Coping with uncertainty

Boris represents a third generation of robots, suggested Professor Wyatt. "The first generation was industrial robots that manipulate the world when it's very precisely controlled."

The second generation includes airborne drones, self-driving cars and other mobile robots that "can move around in our world and share it with us, even though that world is uncertain and full of novelty."

But manipulating a world shared with humans - and to perform physical tasks alongside humans - requires a new generation of robots. They will need to "cope with all the uncertainty that humans introduce into the environment," explained Professor Wyatt. "You have an unstructured world and you need technologies that can deal with that."

The team of scientists also presented a very different intelligent robot called Bob.

Where Boris is dexterous but immobile, Bob's wheels carry his 4'9" frame freely around his environment, building a precise picture of the objects and people around him using laser distance sensors.

"He integrates this into a map," explained Dr Nick Hawes, who leads the team training Bob. "A heat map showing where the obstacles are."

The most challenging obstacles are the ones that move - humans.

"If he sees you, he slows down," explained Dr Hawes. Bob also takes into account the social distance humans are comfortable with.

Bob can explore an indoor environment for up to a week without any human intervention, carrying out simple tasks and observations. "The novelty is in his level of autonomy - his ability to make decisions for himself - and his ability to do this over long periods of time," explained Dr Hawes.
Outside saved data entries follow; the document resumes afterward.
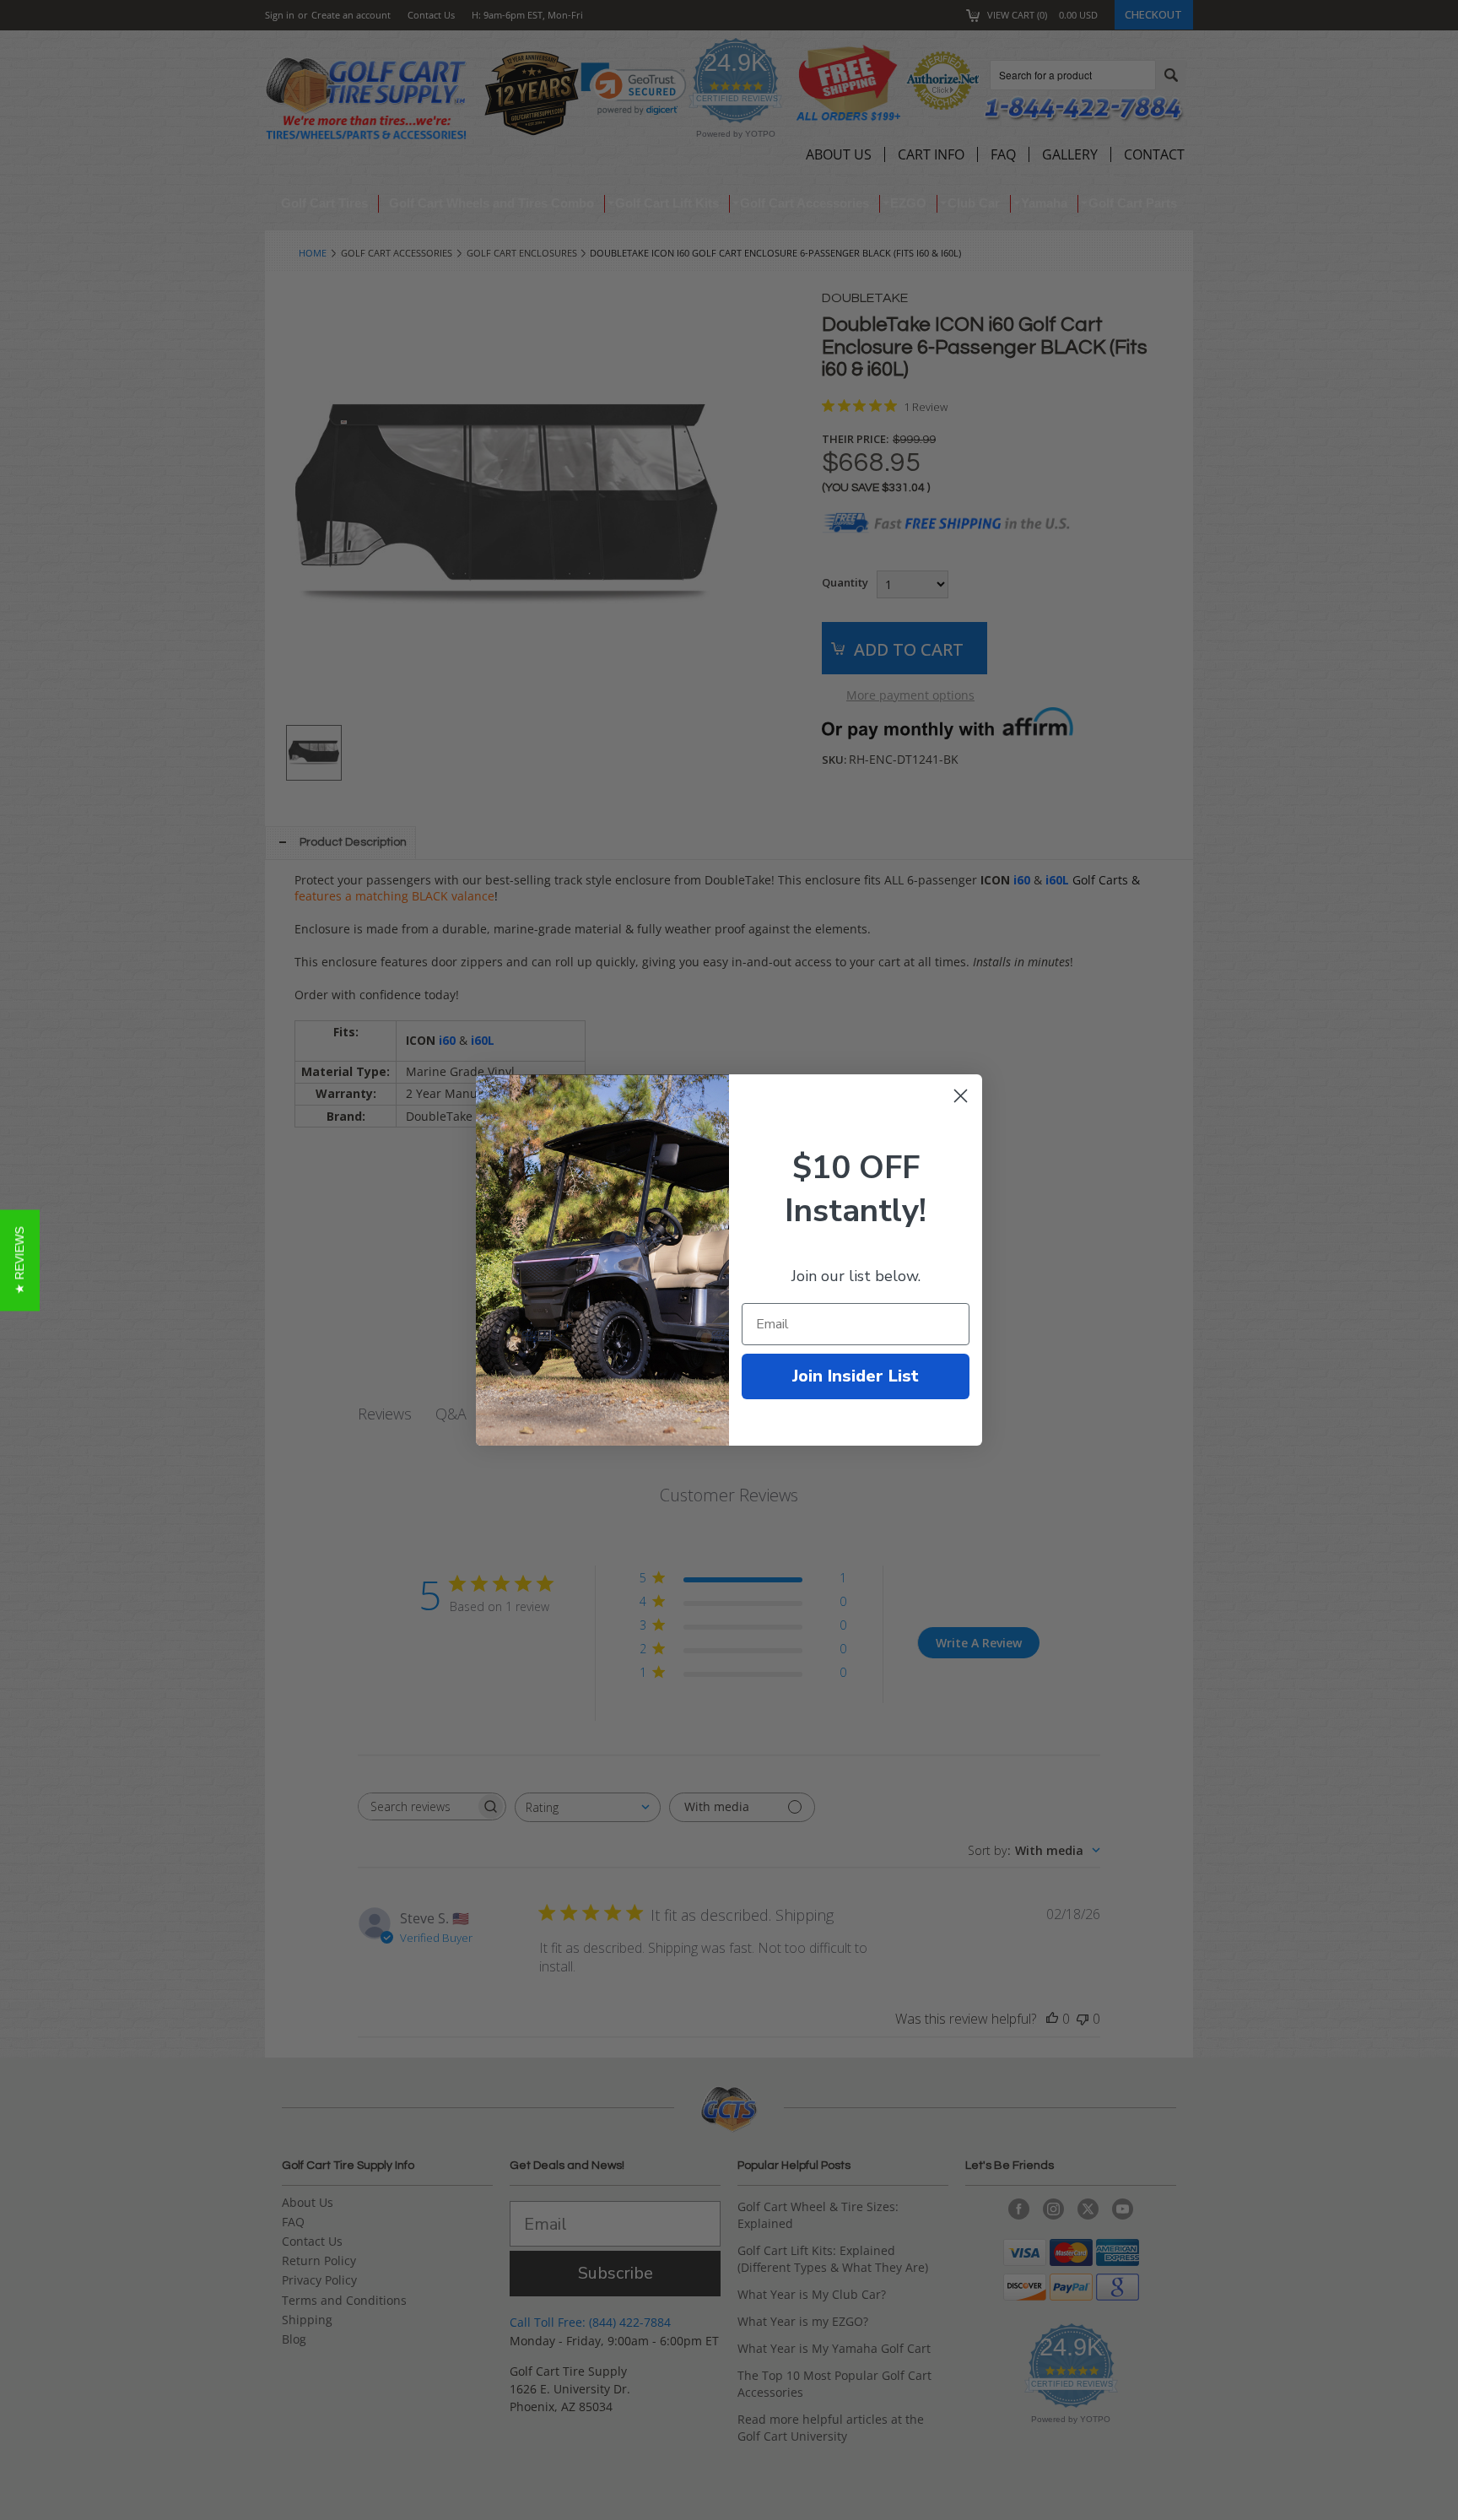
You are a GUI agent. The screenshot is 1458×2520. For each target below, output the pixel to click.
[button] (20, 1260)
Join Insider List (855, 1376)
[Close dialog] (960, 1096)
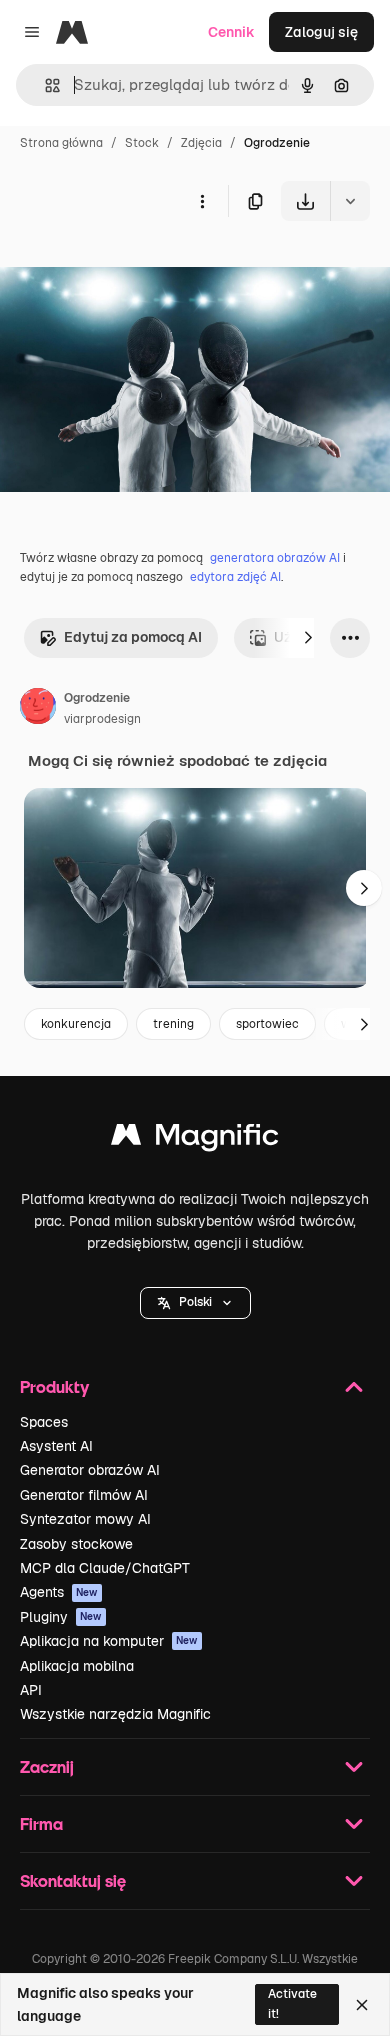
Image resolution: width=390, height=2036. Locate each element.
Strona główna (61, 143)
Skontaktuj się (73, 1880)
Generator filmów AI (84, 1495)
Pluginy (61, 1617)
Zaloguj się (321, 32)
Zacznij (47, 1766)
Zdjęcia (201, 143)
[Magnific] (195, 1139)
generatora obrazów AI (275, 558)
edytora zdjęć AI (235, 577)
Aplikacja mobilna (77, 1666)
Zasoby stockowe (76, 1544)
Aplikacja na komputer (109, 1641)
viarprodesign (102, 719)
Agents (59, 1592)
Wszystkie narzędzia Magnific (115, 1714)
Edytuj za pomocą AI (133, 637)
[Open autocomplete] (44, 85)
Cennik (231, 32)
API (31, 1690)
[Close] (362, 2005)
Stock (142, 143)
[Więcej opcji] (202, 201)
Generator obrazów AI (90, 1470)
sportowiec (267, 1024)
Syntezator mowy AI (85, 1519)
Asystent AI (56, 1446)
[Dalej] (308, 638)
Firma (41, 1823)
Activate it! (292, 2003)
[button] (195, 1303)
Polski (195, 1302)
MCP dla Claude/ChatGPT (105, 1568)
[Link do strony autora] (38, 709)
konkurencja (76, 1024)
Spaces (44, 1422)
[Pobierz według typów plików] (350, 201)
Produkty (54, 1386)
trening (173, 1024)
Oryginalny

Bob recently did his first work experience placement at security company G4S's office in Gloucestershire. "He was there for three weeks doing surveillance tasks."

Right hand man

Mr Adjigble discussed some of the disciplines that come together to make a robot like Boris. "Mechanical engineering, electrical engineering, software development and also control. To put it together you need to know a bit of all of these fields... this is what is really complicated."

Unexpected setbacks complicate things further. "It broke its pinkie back in June and we're still trying to fix it," said Professor Wyatt. "So it's working with a broken finger."

The team continue to improve Boris, recently adding the ability to choose the best of five different grasp types when approaching an object. "That's actually something we've just cracked, but we haven't published it yet," said Professor Wyatt.

Boris doesn't use his left arm at present, something the team are keen to introduce. "One of the really hard things to do is pick up an object and transfer it… being bimanual is a real advantage for all kinds of purposes." Boris also lacks a sense of touch. "There's a real challenge… getting the tactile sensing of sufficient quality."

The long term goal is "to build robots capable of operating in human environments - offices, hospitals, warehouses," explained Dr Hawes. Professor Wyatt was enthusiastic about achieving this in Britain. "This is great British tech that has been patented," said Professor Wyatt. "The UK is one of the leaders in the world in terms of dexterous hands."

So why the name Boris? An acronym, or homage to a certain flaxen-haired politician perhaps?

"I just liked the name," chuckled Professor Wyatt.